Well, that’s the idea. I mean, your mileage may vary, but yeah you can find lots of people who make tutorials. My goal with it is to make it as intuitive and self explanatory as possible, just so that I don’t personally have to spend time explaining it to people. I haven’t fully achieved that but, I’m working toward it always — software is never finished.

So you get feedback from your users and then update it and debug it.

There’s always more bugs to fix, and people always want more features, and I want more features because I’m using it to make the film.

That’s a really important point. How long is it going to take you to finish this feature?

So my estimate, without any help, is another three years. So, hopefully with help, depending on the fundraising, more like one or two.

Who, who your influences as far as animators are concerned?

Well, off the top of my head, not an animator, really, but Jim Henson. You know, it’s kind of a related art form— you know—the illusion of life from inanimate objects.

Are you a puppeteer as well?

No. My brain works too slowly for live performance. That’s why I’m an animator. I mean, I went to film school thinking I wanted to do live action and animation both. But live action was too stressful.

What’s so stressful about it?

Just like— you have to organize everyone to be in the same place at the same time, and then you have a limited amount of time to get what you need before you have to leave. And if you don’t get it, it’s too late, you’re stuck with whatever you filmed. Animation is mostly a desk job, and you have time to think, and there’s an undo button, right?

Who did you have for animation? You went to NYU—so you had Dean Lennert, right?

Yep.
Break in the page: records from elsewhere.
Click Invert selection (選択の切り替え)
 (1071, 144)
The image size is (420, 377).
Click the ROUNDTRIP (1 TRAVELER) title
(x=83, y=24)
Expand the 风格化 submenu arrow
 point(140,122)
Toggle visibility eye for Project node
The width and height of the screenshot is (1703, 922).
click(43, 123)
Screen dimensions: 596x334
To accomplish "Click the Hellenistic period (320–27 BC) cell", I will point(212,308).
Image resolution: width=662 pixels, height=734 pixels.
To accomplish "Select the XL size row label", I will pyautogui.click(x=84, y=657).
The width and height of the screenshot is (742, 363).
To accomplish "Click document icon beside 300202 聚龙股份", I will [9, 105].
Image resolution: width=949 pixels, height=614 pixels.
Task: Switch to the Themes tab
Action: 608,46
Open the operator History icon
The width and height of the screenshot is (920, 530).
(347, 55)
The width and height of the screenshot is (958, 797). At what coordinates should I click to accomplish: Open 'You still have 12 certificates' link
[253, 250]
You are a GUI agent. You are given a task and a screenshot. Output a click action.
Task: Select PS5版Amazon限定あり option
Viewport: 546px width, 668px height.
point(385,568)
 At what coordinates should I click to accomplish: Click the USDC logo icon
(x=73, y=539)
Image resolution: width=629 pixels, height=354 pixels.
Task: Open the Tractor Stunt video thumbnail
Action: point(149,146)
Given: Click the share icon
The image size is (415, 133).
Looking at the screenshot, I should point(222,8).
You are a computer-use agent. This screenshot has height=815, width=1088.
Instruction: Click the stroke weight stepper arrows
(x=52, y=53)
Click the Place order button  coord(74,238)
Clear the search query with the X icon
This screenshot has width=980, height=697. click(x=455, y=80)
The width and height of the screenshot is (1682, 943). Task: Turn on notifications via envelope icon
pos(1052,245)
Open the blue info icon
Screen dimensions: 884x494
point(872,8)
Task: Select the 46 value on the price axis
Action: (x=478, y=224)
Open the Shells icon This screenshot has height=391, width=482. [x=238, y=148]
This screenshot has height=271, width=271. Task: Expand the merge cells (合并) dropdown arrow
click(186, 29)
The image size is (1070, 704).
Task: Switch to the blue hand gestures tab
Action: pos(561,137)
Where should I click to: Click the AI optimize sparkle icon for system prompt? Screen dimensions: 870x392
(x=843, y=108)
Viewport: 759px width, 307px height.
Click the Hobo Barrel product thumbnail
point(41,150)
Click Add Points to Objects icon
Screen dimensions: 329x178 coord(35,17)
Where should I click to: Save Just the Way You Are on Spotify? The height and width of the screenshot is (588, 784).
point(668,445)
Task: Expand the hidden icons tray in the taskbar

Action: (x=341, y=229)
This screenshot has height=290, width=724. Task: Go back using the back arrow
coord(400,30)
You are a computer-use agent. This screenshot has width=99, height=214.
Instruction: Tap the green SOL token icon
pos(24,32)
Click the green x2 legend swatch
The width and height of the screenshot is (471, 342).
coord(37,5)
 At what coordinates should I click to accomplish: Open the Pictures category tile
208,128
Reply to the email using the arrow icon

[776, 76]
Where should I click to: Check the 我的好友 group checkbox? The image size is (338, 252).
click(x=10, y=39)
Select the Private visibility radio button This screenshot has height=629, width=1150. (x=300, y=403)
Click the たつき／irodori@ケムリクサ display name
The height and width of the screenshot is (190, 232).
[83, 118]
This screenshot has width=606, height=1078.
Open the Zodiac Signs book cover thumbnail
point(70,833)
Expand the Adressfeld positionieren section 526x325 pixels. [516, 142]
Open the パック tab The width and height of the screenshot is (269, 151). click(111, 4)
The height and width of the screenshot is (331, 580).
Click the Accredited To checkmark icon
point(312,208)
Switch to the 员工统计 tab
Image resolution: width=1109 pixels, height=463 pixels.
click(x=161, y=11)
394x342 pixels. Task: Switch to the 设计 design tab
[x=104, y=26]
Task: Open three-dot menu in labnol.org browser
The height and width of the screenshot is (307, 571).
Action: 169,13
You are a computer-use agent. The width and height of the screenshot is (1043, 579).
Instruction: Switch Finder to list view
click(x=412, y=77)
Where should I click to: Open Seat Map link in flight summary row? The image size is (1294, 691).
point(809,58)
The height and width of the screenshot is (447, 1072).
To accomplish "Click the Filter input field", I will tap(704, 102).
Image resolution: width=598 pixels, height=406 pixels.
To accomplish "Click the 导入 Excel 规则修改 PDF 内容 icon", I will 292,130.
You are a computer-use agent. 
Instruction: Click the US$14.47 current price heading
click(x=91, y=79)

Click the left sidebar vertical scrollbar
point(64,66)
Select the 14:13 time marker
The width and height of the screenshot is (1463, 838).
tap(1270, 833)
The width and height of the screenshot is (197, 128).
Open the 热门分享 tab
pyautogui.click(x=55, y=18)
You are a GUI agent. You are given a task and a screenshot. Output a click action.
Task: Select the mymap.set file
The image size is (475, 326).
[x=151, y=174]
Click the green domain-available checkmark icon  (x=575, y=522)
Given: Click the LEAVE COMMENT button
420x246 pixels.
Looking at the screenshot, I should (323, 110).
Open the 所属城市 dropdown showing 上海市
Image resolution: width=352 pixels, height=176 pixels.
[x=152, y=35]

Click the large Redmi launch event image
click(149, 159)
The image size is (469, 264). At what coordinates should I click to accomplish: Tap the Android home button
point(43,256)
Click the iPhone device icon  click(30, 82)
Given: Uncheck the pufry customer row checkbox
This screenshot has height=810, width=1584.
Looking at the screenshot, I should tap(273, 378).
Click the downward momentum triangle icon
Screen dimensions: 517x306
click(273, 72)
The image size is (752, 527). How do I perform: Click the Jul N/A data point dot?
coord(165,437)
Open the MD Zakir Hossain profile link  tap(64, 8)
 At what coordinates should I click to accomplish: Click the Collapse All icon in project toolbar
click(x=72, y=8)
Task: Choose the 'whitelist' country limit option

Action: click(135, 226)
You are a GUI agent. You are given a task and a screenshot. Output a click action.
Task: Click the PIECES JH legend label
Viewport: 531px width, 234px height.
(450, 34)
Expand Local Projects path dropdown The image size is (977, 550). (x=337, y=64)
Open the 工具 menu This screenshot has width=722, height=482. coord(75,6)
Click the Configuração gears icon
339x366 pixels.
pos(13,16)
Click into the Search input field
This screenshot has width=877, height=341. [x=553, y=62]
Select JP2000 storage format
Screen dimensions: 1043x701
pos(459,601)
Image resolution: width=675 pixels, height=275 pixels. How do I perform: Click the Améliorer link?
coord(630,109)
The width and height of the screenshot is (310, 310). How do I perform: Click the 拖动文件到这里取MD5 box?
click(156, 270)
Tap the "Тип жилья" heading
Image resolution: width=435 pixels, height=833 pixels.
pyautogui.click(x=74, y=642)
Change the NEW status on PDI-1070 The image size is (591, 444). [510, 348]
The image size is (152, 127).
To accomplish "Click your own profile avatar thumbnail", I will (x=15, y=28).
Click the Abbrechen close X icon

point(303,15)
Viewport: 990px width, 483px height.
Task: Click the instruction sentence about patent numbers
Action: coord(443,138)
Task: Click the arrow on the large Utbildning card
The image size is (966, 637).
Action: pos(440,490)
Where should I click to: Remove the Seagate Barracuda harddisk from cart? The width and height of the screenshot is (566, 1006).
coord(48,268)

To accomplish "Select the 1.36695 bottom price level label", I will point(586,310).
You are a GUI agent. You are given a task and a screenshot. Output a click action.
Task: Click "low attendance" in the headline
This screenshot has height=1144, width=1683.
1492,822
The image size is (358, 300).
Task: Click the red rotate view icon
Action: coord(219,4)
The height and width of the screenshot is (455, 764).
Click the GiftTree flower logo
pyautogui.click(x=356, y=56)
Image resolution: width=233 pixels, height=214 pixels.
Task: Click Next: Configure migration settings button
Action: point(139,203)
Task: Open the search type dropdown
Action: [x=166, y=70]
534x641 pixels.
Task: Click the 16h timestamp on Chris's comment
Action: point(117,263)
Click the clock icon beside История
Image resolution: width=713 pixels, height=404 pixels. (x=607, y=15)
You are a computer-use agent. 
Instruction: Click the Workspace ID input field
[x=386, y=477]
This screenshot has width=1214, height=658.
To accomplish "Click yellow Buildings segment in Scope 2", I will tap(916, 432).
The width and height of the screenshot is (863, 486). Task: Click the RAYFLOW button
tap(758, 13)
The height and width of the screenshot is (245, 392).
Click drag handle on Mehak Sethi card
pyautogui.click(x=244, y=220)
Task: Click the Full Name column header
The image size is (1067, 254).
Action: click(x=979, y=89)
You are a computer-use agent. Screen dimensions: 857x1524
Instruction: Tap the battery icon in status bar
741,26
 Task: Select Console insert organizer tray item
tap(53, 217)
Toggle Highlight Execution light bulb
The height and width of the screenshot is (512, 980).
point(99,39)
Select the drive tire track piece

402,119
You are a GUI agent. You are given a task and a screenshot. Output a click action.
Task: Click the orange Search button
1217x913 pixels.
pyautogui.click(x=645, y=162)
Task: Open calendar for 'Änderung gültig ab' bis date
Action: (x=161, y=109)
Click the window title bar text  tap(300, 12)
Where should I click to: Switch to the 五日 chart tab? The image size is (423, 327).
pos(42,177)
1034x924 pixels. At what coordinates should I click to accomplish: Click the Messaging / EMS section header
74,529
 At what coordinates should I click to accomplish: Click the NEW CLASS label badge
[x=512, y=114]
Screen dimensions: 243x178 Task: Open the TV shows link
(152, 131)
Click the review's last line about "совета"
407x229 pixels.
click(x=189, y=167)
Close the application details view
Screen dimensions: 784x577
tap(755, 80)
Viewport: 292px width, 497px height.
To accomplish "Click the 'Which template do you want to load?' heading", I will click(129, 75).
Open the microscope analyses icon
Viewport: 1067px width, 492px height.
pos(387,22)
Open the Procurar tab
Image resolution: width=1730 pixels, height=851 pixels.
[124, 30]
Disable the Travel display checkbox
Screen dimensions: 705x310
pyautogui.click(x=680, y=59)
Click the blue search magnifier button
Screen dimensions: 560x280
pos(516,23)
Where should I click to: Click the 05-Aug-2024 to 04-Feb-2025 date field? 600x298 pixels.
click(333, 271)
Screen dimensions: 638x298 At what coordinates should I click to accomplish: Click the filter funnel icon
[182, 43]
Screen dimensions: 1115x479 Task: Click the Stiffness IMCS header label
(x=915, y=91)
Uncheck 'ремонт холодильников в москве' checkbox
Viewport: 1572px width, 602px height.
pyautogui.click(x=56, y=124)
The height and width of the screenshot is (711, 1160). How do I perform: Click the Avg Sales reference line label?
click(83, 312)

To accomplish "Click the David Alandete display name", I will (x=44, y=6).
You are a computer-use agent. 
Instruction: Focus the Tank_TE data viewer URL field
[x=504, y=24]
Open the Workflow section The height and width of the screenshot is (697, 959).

He’s great!

And John Canemaker? Or was or is he gone by then?

He was there. Great also!

Great! So, you’ve had some great teachers for sure.

Right.

So this film’s going be a murder mystery— but it’s for children. Or is it for the adult market?

I wouldn’t say it’s for children, but I wouldn’t say it’s not for children either. Hopefully everybody can enjoy it. You know, the, the murder aspect of it is not really taken seriously. Like I said, the idea is that she’s not focused on the murder mystery. That’s kind of in the background as what she’s supposed to be doing, and it ends up being more character based and having her solving smaller mysteries, and it’s just very silly and cute. You know, I’m making this movie cause it’s the kind of thing that I enjoy. I hope that other people will too. I don’t know if you know the genre cozy mysteries?
I don’t.

It’s a whole subgenre of murder mysteries, where it’s like, structured around solving a murder, but it’s not really about murder. It’s more focused on the characters and the puzzle, and it’s meant to be pleasant and you don’t see any violence.
Got it.

So, when is the Kickstarter over?

The deadline is— eleven days left— May 24. If we don’t reach $60,000 by then we get nothing!
Okay! I will include the Kickstarter link.

Cool. Thank you very much!

Thank you. It’s really nice to meet you. I’m in Brooklyn a lot, but also, I’m gonna follow your career, and hopefully we can meet up sometime.

Great. All right, thank you!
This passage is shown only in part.